JAKARTA (AP) - The authorities shut most schools in parts of Indonesia's Sumatra island to protect children from a thick, noxious haze as deliberately set fires burned through peatland forests, officials said on Wednesday (Sept 11).
Indonesia's Disaster Mitigation Agency said more than 3,600 fires have been detected on Sumatra and Borneo islands by weather satellites, leading to very poor air quality in six provinces with a combined population of more than 23 million.
Nearly every year, Indonesian forest fires spread health-damaging haze across the country and into neighbouring Malaysia and Singapore.
The authorities have deployed more than 9,000 people to fight the fires, which have razed more than 162,000ha of land in the provinces of Riau, Jambi, South Sumatra, West Kalimantan, Central Kalimantan and South Kalimantan.
Riau provincial secretary Ahmad Syah Harofie said air pollution hit hazardous levels in the provincial capital, Pekanbaru, and was very unhealthy in many other areas.
Several thousand schools in the capital and three other cities and districts have been closed since Tuesday.
The fires burned parts of the Tesso Nilo National Park in Riau, home to about 140 endangered wild elephants, according to Mr Edward Sanger, the local disaster agency spokesman.

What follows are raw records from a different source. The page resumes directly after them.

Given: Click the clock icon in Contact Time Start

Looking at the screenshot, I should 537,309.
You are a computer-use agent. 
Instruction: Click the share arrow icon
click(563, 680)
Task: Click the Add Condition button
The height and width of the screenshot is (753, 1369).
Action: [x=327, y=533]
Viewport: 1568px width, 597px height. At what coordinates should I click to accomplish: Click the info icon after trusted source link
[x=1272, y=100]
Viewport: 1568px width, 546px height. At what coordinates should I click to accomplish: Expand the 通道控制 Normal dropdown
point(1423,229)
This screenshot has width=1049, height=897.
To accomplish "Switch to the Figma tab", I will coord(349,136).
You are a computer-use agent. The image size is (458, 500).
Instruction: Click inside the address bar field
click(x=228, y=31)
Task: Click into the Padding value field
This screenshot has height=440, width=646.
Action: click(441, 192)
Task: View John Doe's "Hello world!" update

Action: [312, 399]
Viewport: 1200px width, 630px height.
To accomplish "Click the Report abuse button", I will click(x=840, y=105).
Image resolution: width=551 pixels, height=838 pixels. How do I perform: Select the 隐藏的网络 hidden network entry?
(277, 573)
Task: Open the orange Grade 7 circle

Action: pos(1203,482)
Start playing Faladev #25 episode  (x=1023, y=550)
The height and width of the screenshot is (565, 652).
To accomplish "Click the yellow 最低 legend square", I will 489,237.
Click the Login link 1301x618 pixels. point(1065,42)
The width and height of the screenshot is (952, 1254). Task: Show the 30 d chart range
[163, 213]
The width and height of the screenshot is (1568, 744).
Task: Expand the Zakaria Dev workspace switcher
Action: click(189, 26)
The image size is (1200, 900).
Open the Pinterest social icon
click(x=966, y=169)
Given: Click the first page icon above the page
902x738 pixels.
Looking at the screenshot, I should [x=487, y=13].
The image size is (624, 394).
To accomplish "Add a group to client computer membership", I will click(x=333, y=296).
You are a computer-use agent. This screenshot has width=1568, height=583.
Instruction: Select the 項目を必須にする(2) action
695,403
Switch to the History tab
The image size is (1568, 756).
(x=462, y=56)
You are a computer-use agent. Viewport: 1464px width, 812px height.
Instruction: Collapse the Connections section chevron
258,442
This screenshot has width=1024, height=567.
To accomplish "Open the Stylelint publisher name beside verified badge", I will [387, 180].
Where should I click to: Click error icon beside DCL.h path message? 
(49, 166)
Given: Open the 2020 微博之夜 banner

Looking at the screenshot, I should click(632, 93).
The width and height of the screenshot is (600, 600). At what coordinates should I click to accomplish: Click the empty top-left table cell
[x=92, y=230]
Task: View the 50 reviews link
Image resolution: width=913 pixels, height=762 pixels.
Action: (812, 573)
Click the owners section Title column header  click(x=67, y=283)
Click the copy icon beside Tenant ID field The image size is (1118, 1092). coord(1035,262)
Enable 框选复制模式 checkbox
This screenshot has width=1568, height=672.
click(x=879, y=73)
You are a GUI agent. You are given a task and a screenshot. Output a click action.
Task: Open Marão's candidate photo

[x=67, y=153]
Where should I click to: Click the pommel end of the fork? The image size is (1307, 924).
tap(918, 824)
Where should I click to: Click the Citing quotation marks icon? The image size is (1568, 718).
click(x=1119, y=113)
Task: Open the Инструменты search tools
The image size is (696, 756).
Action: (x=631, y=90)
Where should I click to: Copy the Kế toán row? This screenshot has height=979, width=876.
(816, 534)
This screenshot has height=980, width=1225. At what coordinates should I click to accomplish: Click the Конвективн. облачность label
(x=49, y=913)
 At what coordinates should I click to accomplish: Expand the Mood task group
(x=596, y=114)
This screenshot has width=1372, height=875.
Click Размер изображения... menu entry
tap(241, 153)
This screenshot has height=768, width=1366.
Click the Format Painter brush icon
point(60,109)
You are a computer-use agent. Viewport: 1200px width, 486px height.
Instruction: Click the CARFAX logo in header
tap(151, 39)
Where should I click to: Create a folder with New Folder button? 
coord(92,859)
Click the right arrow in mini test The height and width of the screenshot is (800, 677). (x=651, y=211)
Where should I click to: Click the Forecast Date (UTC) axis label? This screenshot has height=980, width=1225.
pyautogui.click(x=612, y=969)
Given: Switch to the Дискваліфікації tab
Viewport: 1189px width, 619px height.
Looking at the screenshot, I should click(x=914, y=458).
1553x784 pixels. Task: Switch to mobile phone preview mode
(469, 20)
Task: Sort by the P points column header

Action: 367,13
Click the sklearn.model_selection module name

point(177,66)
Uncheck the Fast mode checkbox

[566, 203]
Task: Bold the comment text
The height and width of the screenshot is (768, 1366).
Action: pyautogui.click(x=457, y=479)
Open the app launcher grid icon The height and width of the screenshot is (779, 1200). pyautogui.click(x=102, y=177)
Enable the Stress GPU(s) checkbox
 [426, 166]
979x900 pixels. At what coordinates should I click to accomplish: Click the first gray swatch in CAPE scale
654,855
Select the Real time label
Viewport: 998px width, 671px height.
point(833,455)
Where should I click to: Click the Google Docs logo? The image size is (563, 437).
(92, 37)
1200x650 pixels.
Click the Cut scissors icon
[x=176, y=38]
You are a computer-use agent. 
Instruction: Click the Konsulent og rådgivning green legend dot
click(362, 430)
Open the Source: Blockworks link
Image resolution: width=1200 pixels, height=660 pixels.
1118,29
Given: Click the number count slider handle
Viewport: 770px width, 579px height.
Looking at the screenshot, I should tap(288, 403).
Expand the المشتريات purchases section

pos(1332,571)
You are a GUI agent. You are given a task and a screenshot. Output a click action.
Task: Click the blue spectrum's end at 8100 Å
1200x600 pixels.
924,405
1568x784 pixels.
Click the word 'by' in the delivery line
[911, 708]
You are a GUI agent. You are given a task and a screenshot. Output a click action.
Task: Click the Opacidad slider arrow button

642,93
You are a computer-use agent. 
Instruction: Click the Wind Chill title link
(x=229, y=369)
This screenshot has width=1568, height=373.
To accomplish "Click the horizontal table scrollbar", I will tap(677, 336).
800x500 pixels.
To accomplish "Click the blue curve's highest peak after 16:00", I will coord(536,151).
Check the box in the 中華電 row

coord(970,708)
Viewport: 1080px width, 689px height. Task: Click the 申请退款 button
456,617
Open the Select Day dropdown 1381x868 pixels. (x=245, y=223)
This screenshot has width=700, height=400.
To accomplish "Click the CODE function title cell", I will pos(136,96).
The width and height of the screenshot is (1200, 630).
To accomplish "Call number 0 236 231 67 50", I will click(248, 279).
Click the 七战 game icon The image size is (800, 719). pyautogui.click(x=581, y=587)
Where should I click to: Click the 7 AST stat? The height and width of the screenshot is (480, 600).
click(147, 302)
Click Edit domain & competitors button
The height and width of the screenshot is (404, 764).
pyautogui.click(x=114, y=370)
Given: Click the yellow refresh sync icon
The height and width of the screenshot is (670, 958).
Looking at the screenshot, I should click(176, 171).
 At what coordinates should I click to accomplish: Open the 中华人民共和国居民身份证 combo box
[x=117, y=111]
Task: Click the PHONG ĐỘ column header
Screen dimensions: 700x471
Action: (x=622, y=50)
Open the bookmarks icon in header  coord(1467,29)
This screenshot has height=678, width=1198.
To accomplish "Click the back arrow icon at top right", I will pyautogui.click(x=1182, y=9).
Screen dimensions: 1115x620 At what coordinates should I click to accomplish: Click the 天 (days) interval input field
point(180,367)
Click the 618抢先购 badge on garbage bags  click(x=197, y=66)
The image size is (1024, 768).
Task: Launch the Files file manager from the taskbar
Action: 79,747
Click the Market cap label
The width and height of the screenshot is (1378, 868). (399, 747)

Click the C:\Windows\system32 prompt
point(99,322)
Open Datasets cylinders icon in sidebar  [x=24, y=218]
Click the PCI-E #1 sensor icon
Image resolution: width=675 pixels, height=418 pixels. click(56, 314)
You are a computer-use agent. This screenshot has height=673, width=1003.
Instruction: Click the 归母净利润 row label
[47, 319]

The authorities in Jambi, another province on Sumatra island, also ordered several thousand schools to close.
About 8,000 people have suffered respiratory problems in the past week alone, according to Jambi's health office.
Poor visibility caused delays at several airports on Wednesday.
The Disaster Mitigation Agency said satellites have detected about 5,062 hot spots nationwide, with the largest number in Central Kalimantan on Borneo island. It said 37 helicopters have dropped nearly 240 million litres of water as part of the firefighting efforts.
The haze is an annual problem for South-east Asia. Record Indonesian forest fires in 2015 spread haze across a swath of South-east Asia, and according to a study by Harvard and Columbia universities, hastened 100,000 deaths.
The fires are often started by smallholders and plantation owners to clear land for planting.
Many areas of Indonesia are prone to rapid burning because of the draining of swampy peatland forests for pulp wood and oil palm plantations.